Each day we plan our meals, daily schedule, appointments, weekend plans, phone calls and every other little detail that helps fill our time. Yet, in our day to day shuffle, we neglect or forget to make some of the most important decisions; those involving our own health care. It is more fun to plan outings with friends and family than it is to think about the “what-ifs” of the future and our health care needs as we get older. But if we wait too long to make these decisions, we may lose the chance to make them all together. There is no time like the present to start talking with loved ones and your health care providers about future health care plans and decisions. After you talk about it, put it in writing!
April 16, 2012 is “National Healthcare Decisions Day.” It is a day set aside to educate people about the importance of health care planning and to encourage people to express their personal wishes regarding health care, in writing, before a health care crisis occurs. It is important for adults of all ages and stages of life to consider who is best-suited to make medical decisions for them. Without putting these directives in writing, important decisions may be left to medical professionals, estranged family members or even the Court system; people who are not aware of your feelings and wishes about health care.
Health care advance directives allow a person to either direct treatment, through a living will, or direct a person to make health care decisions for you once you are unable, through a Power of Attorney for Health Care. These documents provide you control over your own health care as well as allowing your loved ones information as to your health care wishes and desires when it comes to making important decisions. It is a way to take control of your future and making sure your voice is still heard once you are unable to make health care decisions yourself.

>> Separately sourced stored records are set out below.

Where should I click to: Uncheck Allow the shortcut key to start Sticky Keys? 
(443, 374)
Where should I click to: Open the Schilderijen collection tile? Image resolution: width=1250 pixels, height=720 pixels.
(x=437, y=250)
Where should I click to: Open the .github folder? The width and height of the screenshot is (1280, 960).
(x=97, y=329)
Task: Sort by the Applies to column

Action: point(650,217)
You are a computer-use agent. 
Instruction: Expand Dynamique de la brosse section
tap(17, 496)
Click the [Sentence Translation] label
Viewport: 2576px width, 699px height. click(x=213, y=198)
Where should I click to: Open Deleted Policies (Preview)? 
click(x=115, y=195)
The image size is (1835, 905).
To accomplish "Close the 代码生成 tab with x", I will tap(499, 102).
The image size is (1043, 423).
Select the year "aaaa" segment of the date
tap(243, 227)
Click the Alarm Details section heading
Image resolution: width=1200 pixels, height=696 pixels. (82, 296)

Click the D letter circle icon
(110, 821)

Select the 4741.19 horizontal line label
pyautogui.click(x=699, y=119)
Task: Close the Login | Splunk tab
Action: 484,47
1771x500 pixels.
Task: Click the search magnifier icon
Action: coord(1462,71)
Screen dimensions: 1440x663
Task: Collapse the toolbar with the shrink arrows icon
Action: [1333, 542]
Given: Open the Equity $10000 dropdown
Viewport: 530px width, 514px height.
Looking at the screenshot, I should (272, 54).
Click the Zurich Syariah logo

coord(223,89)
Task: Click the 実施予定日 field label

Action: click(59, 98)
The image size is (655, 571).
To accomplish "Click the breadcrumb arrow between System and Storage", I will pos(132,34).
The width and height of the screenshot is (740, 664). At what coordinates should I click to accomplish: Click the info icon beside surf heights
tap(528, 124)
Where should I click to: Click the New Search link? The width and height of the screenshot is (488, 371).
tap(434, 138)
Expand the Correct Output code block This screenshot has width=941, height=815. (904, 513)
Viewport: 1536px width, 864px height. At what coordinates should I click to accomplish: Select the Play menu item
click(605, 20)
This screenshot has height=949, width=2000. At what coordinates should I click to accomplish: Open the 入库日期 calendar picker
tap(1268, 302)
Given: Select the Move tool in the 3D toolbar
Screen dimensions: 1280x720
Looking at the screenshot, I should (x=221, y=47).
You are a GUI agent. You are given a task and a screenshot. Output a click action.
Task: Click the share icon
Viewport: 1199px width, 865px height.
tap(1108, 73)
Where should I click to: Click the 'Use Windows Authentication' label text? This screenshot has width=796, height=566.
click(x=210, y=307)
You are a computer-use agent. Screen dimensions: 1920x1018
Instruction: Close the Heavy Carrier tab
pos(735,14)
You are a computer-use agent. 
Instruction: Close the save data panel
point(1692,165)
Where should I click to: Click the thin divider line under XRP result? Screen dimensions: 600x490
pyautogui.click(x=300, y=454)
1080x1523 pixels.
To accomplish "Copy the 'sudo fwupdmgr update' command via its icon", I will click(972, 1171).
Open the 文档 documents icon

Make today the day you start planning for your future health care. Sit down a write your do’s and don’ts when it comes to health care decisions. What would you want done to you and for you in a terminal condition? Who would you want to direct you care if you were unable? What is important to your quality of life? Would you want to have a feeding tube or to be put on life-support? Then talk about your decisions with your family and health care provider and put it in writing. Planning for your future health care does not have to be overwhelming and depressing. It can be a way for you to take and keep control of your health care decisions, no matter what happens now or in the future. Be an advocate for yourself and for your own health by making your own health care decisions now.